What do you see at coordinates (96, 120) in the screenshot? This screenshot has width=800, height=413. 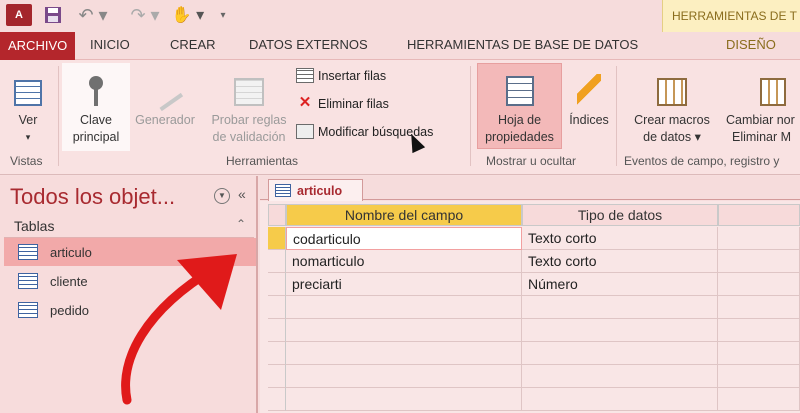 I see `primary-key-label-1: Clave` at bounding box center [96, 120].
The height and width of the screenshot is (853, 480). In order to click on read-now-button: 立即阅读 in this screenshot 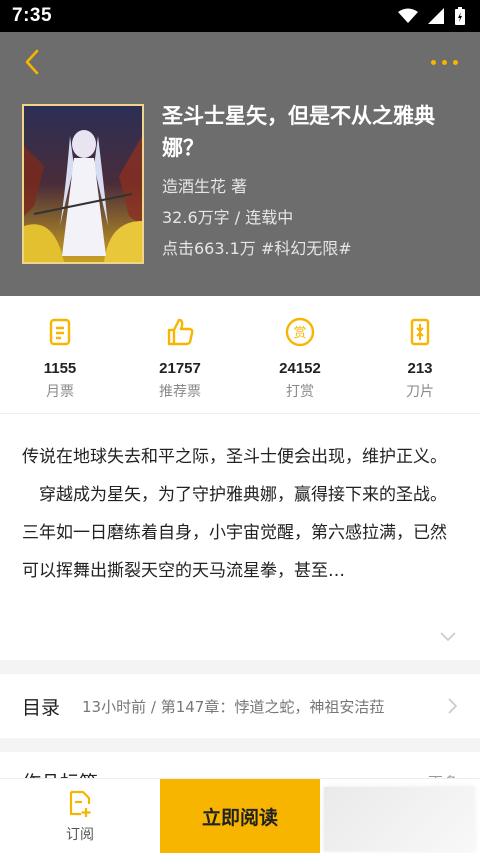, I will do `click(240, 816)`.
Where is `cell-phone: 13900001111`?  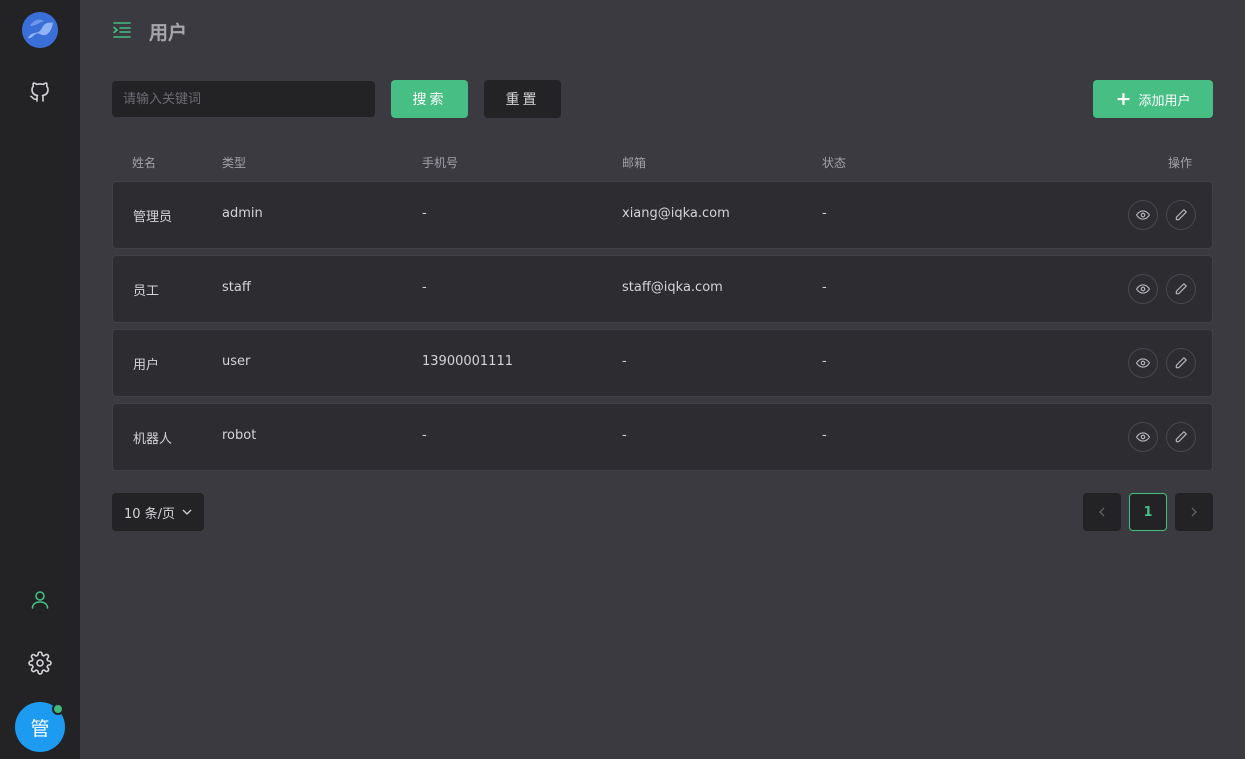
cell-phone: 13900001111 is located at coordinates (468, 362).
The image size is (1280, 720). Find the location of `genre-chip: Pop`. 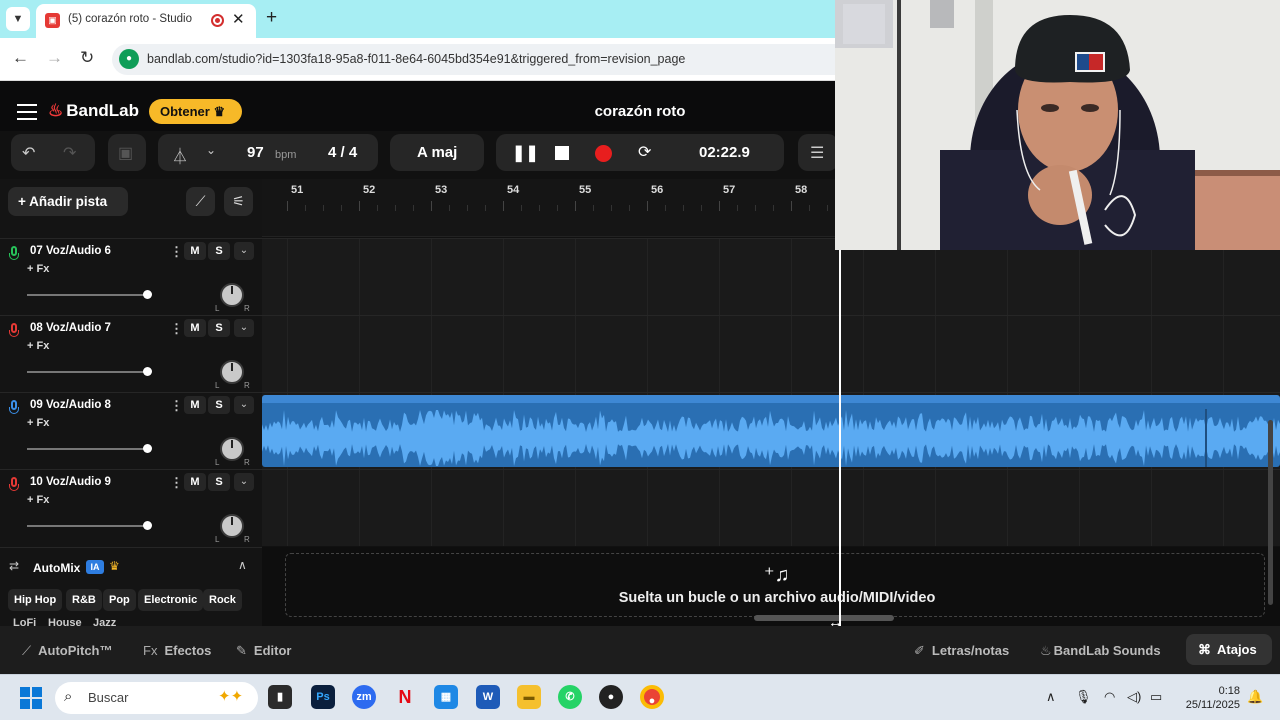

genre-chip: Pop is located at coordinates (120, 600).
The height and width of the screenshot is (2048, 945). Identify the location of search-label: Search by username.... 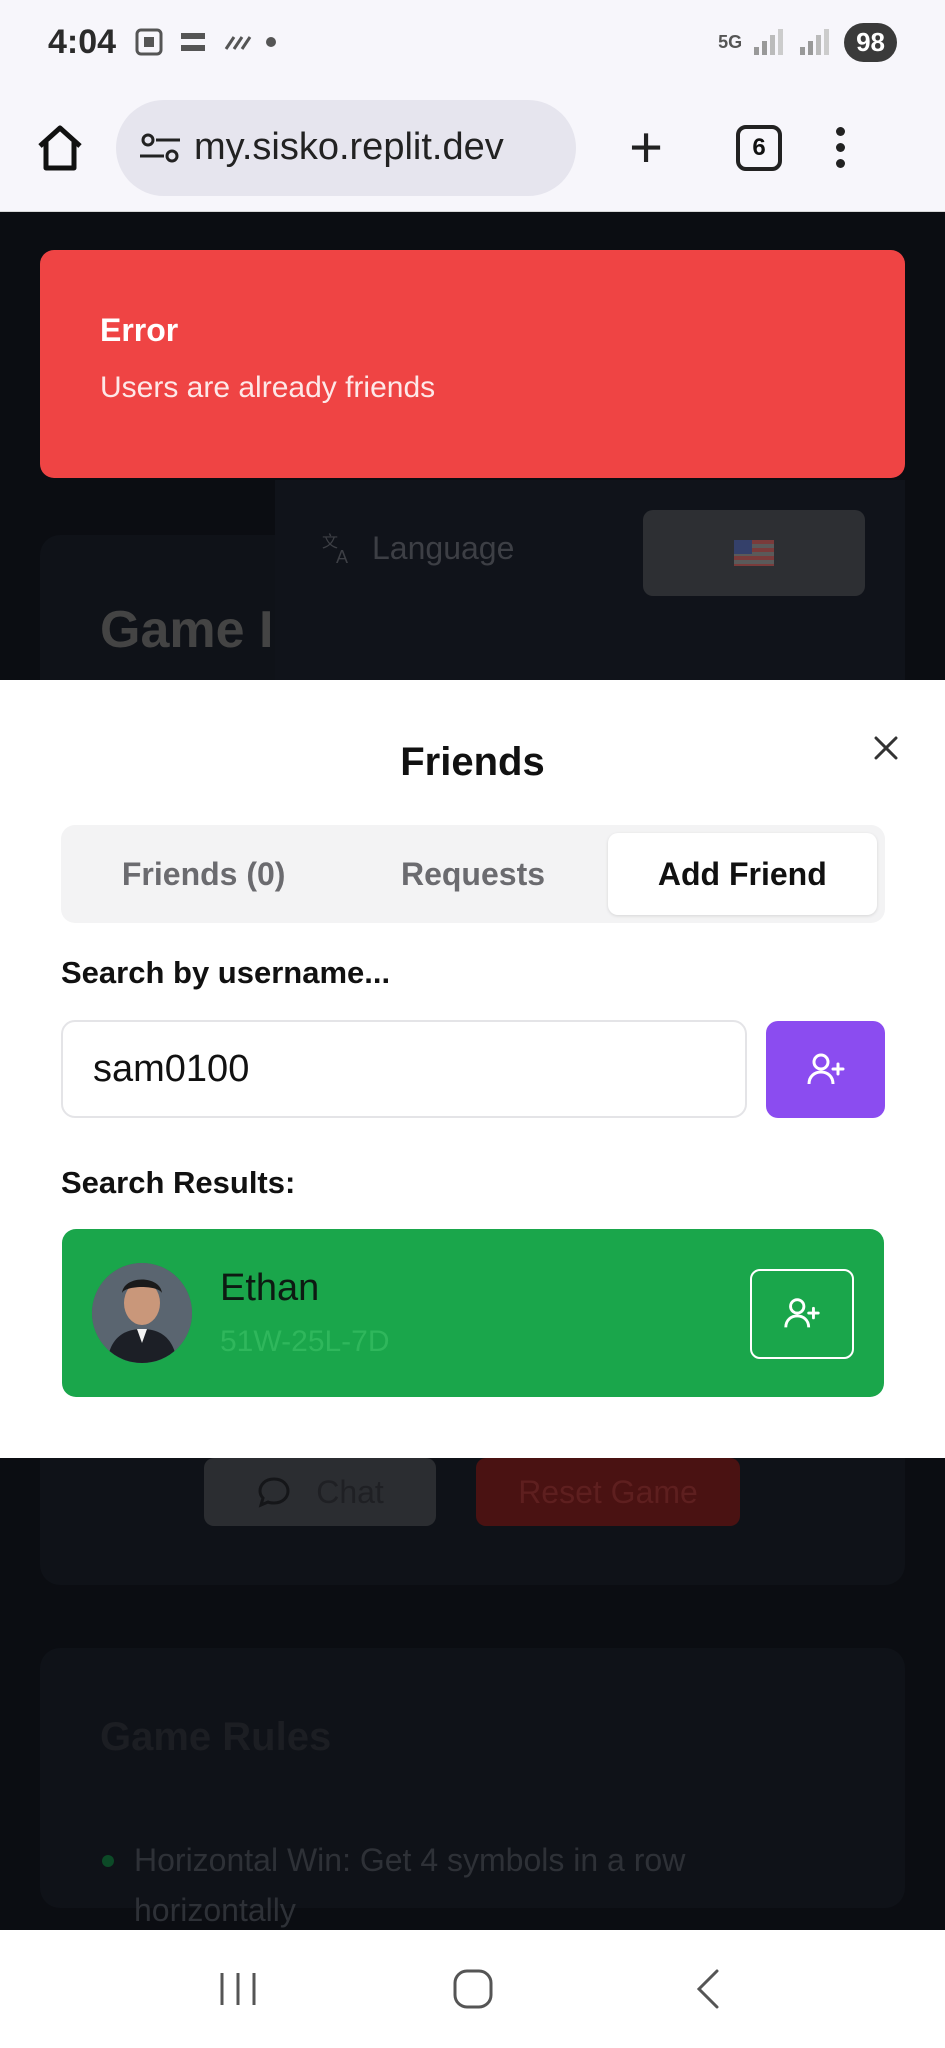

■ TASK TO COMPLETE
Rewrite the rows as a JSON list of strings, one string per line, beginning at the line that contains "The image size" and continuing through the end of the rows, with both ends included and blank lines omitted. Leave the pictures out of the answer.

■ RESPONSE BELOW
[
  "The image size is (1280, 720). Find the location of `genre-chip: Pop`. ",
  "genre-chip: Pop is located at coordinates (120, 600).",
  "The height and width of the screenshot is (2048, 945). Identify the location of search-label: Search by username.... "
]